### Records for this task
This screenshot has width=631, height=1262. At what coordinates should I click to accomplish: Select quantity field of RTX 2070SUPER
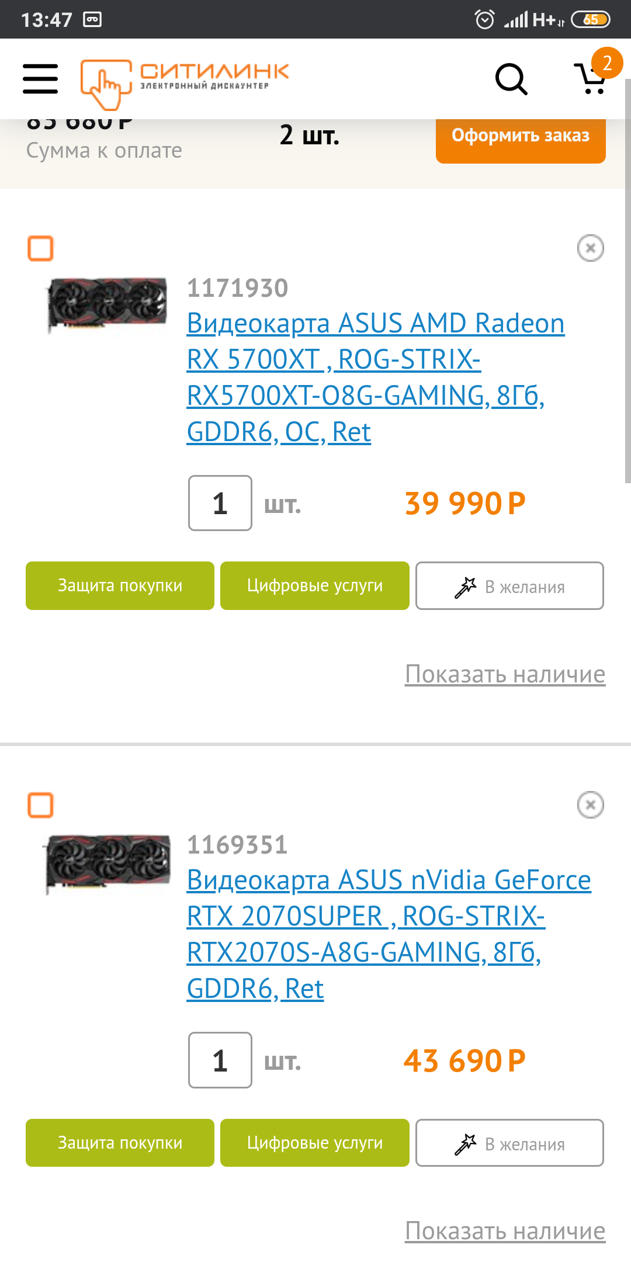[x=220, y=1060]
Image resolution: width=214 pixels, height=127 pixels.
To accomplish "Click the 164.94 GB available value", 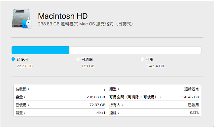I will coord(155,66).
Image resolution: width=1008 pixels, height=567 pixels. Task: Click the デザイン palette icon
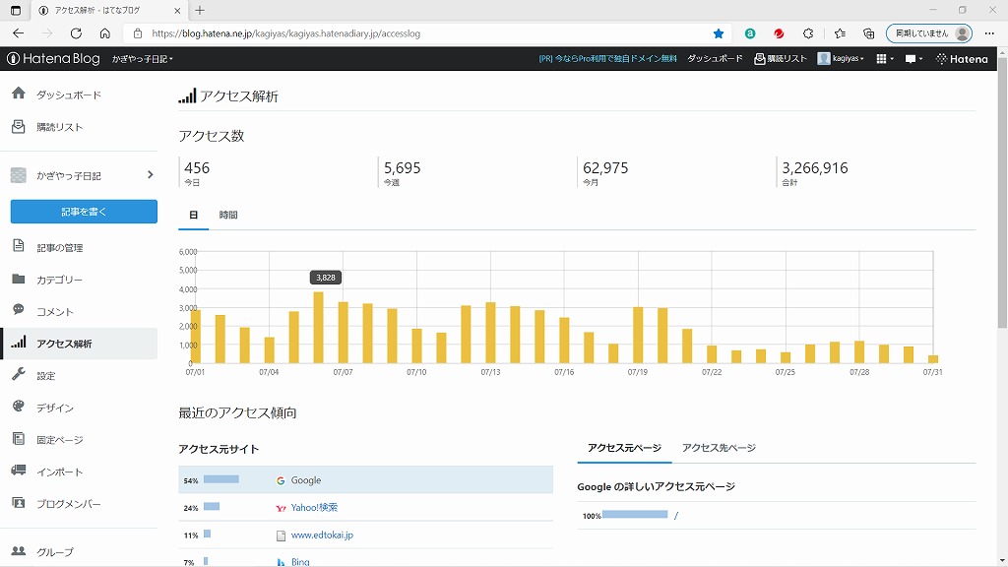click(x=19, y=407)
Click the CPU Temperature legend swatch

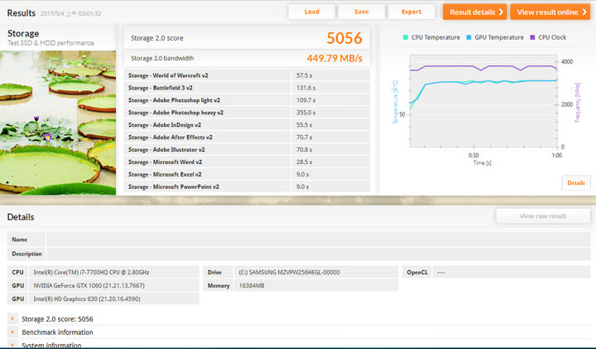(406, 37)
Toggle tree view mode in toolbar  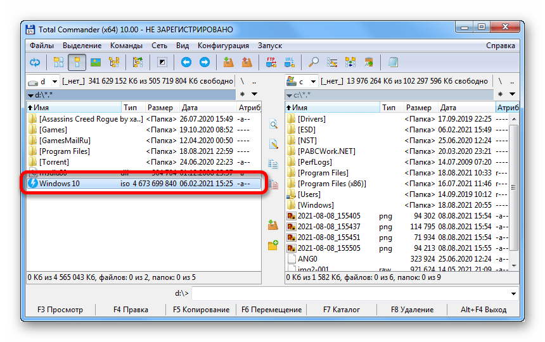coord(114,62)
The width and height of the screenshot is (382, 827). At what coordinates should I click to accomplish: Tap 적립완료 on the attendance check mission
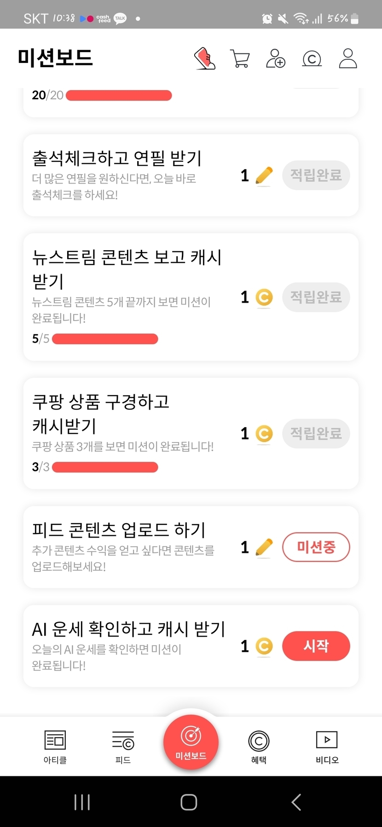[316, 175]
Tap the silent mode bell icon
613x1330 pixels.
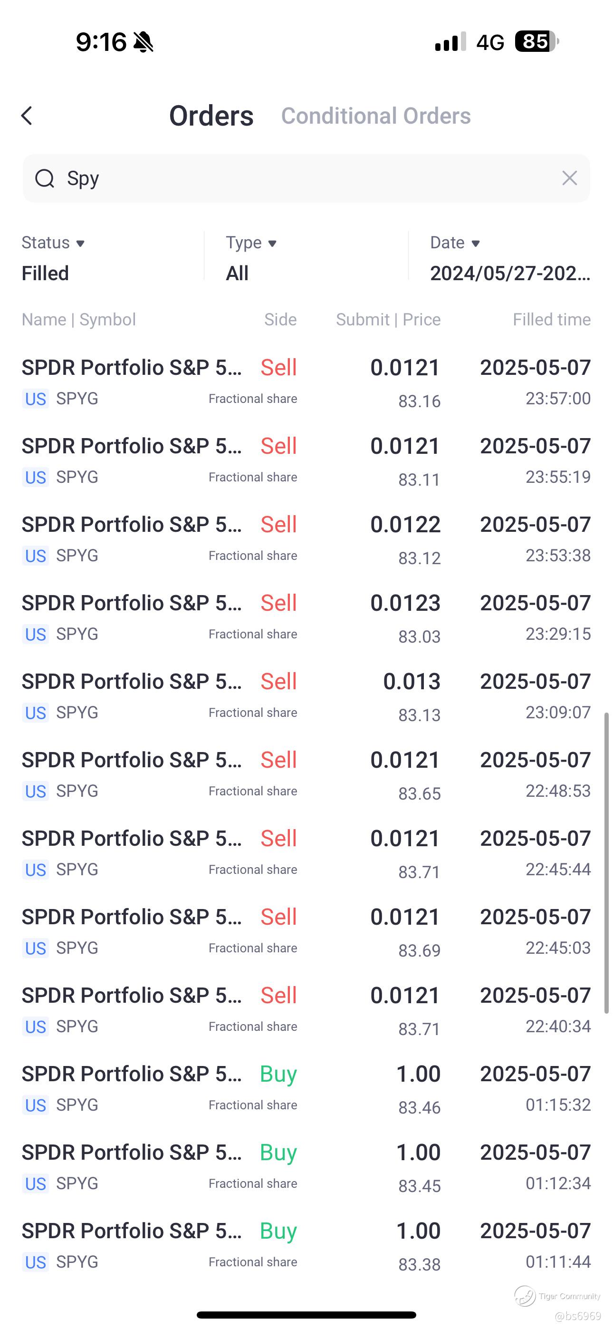tap(143, 42)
######
◆ Exercise objective: Reproduce, unchanged, each line between the one with "The width and" and the last line of the material, both included; the pictures do not go in.

◆ Exercise answer:
The width and height of the screenshot is (382, 827). At what coordinates should I click to accomplish: Tap 적립완료 on the attendance check mission
[316, 175]
Tap the silent mode bell icon
613x1330 pixels.
tap(143, 42)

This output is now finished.